続いて、「民法改正で、介護をした人が報われる?」という内容でお伝えします。

まず結論からお伝えすると、相続のルールが改正されても、介護をした人が「自動的に」報われるようにはなりません

お世話になった人にしっかりと報いたいのであれば、のこす側がきちんと遺言書をのこしておくことが必要です。

大前提として、この点は忘れないようにしましょう。

蚊帳の外だった「長男の嫁」にも発言権が生まれる

では、今回の改正で、どのような点が変更されるのでしょうか。

最も大きな点は、相続人以外の親族が介護などをして被相続人の療養看護に寄与した場合、一定の要件のもとで相続人に対し金銭を請求できるようになった、という点です。

例えば、長男の配偶者や、子がいる場合の兄弟姉妹は原則として、相続人ではありません。

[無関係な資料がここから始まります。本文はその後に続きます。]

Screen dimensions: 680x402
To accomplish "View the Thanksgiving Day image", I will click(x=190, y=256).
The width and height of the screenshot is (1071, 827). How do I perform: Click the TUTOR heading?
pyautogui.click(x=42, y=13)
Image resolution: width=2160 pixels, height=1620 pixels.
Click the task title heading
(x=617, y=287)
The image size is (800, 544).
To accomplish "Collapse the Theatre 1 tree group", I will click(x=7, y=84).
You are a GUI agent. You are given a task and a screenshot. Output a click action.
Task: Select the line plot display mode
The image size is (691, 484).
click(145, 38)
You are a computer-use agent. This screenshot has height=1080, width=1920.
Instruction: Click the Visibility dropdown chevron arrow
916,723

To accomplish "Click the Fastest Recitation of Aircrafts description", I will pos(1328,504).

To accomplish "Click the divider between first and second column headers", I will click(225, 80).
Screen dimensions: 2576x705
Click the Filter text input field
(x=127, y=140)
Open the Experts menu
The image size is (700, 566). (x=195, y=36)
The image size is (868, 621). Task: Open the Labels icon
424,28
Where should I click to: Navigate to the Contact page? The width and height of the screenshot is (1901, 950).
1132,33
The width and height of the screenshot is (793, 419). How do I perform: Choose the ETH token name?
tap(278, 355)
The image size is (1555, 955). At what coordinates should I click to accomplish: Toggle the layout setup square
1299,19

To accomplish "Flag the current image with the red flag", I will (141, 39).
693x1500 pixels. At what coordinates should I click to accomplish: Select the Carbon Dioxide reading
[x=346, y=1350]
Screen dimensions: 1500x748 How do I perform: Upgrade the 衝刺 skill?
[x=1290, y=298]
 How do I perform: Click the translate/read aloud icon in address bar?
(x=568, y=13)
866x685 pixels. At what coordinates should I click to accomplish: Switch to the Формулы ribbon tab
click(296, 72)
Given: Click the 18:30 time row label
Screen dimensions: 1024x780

「相続人ではない」ということは、仮に遺言書などがない場合、とても熱心に介護をしていたとしても、相続で一銭も財産をもらえないどころか、相続に関して口を出す権利さえも一切ない、ということです。

それが今回の改正で、たとえ相続人ではなくても親族でさえあれば、被相続人の療養看護をした人は、相続人に対して「相続で私にもお金を分けてくださいね」と請求できるようになるということです。

このことにより、親族関係が円満なのであれば、例えば介護をした長男の妻に相続でいくらかの金銭を渡すことで、介護をした人に報いることが可能になります。

あくまで「請求できる」権利だけ

ただし、あくまでも「請求できる」という点がポイント。もらえる権利が生じる、ということではありません

そのため、仮に療養看護をした長男の妻が「相続で100万円ください」などと請求をしたところで、相続人側がそれは認められないと言えば、そこが争いの火種になってしまう、ということです。

また、この改正により介護に寄与した金銭を請求できるのは、あくまでも「被相続人の親族」に限定されているという点にも注意が必要です。

つまり、親族ではない人(例えば、友人内縁の配偶者)などは、この改正の対象外です。

そのため、冒頭でも記載をしたとおり、介護をしてくれた相手に本当に報いたいのであれば、のこす側がきちんと遺言書をのこす、ということは不可欠と言えるでしょう。